Status quo or Russia resurgent?
The overriding question, for Europeans as much as for the rest of the world, is about Russia’s long-term Grand Strategy. Is there a repeating pattern which would correspond to something like a grand design, administered and executed from within the Kremlin? And, if so, what would be, for better or worse, the distinctive elements? Cold War or no, after the hopes and illusions of the 1990s had vanished, and the United States turned from a policy of balance and respect for Russia to a concept of hegemony and disregard, there is still ‘the West’. Even where ‘the West’ is deeply divided, seen from Moscow it is still a defining concept.
Russia resurgent: the question for the West is whether the new, post-Soviet Russia sees itself as a status quo power or as a force for revolutionary change – and will act accordingly. What is abundantly clear, before Putin threw down the gauntlet at the Munich Security Conference in February 2007, and even more so afterwards, that the time is past when Russia came, cap in hand, and asked for loans.
Russia’s leaders and the vast majority of the Russian people do not wish to relive the past, not Stalin’s brutal regime, not the modest civility after, not the ‘leaden years’ of Brezhnev, and not the phased breakdown that followed.
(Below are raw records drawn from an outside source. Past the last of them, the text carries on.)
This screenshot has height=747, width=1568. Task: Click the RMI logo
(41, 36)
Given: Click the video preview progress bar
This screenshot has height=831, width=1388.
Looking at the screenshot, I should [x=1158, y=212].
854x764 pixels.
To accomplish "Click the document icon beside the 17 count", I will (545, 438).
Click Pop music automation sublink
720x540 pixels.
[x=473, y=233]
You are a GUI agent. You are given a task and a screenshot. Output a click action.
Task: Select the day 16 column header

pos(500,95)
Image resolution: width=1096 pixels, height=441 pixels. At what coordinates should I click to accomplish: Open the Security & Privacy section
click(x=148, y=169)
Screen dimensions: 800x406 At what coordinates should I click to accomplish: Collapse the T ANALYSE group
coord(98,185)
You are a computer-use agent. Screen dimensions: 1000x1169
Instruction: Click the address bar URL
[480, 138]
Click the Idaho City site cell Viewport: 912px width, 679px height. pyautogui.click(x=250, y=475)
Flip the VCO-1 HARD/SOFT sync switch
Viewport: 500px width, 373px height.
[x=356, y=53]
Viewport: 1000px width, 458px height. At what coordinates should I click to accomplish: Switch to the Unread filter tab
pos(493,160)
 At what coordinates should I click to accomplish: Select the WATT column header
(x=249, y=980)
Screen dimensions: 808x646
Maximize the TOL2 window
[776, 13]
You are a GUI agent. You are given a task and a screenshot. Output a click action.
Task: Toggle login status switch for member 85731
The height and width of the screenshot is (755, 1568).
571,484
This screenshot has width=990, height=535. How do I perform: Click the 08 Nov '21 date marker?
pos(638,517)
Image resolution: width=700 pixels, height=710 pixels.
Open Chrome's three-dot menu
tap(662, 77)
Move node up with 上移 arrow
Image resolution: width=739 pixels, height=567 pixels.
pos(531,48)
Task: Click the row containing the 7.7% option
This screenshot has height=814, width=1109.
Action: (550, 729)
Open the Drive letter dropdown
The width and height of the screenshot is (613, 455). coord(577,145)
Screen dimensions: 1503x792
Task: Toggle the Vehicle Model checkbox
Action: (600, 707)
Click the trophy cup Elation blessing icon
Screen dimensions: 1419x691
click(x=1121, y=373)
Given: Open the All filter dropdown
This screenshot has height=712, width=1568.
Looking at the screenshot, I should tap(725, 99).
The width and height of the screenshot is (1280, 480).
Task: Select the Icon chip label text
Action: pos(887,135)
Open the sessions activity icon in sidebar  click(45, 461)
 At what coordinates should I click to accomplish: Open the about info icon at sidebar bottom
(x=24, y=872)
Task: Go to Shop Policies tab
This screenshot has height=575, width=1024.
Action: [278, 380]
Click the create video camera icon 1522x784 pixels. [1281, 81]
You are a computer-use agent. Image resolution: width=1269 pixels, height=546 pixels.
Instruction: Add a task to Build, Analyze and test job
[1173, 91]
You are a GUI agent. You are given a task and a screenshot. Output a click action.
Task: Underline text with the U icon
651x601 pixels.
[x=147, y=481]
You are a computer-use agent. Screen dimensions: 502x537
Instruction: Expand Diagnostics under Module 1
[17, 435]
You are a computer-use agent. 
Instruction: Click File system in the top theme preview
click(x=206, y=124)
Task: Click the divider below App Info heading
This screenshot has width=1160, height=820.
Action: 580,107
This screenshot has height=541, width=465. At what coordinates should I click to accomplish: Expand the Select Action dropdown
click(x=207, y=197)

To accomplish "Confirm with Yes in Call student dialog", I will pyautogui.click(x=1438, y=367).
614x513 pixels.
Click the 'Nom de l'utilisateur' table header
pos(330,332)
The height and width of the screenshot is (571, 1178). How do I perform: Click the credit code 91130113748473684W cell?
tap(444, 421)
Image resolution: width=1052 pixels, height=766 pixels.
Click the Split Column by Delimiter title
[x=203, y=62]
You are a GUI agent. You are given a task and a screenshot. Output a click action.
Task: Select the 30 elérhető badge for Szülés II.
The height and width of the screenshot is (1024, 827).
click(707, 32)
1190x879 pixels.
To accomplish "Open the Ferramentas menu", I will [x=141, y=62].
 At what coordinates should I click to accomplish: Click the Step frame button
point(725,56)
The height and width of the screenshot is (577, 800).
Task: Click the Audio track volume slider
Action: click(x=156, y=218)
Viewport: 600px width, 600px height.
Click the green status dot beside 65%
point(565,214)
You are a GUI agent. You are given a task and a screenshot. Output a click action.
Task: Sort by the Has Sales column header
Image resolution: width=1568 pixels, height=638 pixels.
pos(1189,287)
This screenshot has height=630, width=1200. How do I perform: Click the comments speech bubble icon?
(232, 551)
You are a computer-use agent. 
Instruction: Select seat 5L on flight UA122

The year One in the modern Russian calendar is when the oil price began to rise; when the rouble came back to life and mutated into a convertible hard currency; when, after a calamitous pause, pensions and salaries began to be paid. No wonder that Putin, the man who happened to preside over the Russian economic miracle, is seen as the man of destiny, saviour of the nation and guarantor of a modest, hitherto unknown measure of happiness.
Russians count their new era as beginning in 1999-2000, and there are plenty of reasons to do so, not least the widely shared assumption that the new era is fragile, that too much depends on the steady flow of oil and gas and continuing high prices, and that, between Western democracy and Russian authoritarianism everything is still in flux. In many respects Russia is still caught in the past. That the legacy must be overcome is precisely where the Russian people and their leaders seem to agree. This needs, among other things, a fair amount of working together with Western countries, not least the US. The new era of limited and controlled confrontation is as much a reality as the need to cooperate on overriding concerns. ‘The earth is flat’ – Thomas Friedman argues with some conviction. That means that, inevitably, what unites Russia and the West is more important than what divides them. Too much is at stake for Russia, just as for other big players in the Great Game.